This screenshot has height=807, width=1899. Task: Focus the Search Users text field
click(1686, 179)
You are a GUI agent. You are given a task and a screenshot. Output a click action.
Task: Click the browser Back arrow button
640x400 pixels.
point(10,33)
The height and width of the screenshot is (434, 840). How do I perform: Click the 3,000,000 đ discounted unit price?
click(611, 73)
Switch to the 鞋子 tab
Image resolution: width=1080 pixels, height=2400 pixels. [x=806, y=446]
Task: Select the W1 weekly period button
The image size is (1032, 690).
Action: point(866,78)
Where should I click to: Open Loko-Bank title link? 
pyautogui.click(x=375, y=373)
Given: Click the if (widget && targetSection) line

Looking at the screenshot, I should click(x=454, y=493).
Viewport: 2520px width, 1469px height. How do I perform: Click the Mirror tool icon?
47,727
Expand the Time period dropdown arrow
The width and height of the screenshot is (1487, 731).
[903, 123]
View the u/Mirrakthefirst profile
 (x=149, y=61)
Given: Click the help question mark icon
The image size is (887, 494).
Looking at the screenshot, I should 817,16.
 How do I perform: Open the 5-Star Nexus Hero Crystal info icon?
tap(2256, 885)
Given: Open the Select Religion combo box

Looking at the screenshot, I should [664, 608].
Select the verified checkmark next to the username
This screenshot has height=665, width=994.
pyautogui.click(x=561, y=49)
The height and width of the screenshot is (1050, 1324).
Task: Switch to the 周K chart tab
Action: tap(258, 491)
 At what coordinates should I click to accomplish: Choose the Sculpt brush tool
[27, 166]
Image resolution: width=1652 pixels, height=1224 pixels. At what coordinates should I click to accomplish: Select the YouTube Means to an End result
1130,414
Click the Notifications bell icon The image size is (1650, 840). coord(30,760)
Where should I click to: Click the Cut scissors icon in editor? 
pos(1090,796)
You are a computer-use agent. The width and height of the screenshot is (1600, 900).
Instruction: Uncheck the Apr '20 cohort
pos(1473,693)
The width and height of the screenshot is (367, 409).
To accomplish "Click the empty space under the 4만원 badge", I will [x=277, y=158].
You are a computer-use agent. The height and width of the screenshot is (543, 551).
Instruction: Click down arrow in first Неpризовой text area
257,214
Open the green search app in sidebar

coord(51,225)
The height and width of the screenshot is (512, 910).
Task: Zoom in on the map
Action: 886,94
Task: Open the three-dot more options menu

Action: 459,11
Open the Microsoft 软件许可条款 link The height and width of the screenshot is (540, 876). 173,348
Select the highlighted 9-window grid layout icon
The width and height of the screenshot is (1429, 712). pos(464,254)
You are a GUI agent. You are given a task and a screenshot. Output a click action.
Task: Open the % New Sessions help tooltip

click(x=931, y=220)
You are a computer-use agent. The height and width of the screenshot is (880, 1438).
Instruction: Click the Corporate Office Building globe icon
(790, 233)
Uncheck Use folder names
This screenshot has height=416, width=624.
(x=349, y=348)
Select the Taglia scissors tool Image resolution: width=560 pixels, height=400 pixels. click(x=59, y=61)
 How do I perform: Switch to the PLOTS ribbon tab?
==*==
- [What needs to be done]:
Which of the lines above carry the string "agent"? Pick them out and copy them.

- [Written answer]:
You are a GUI agent. You are given a task and a screenshot. Output a click action.
You are a computer-use agent. The width and height of the screenshot is (1600, 900).
You are a computer-use agent. The height and width of the screenshot is (543, 551).
You are a GUI agent. You are given a task and a screenshot. Output a click action.
You are a computer-use agent. The height and width of the screenshot is (880, 1438).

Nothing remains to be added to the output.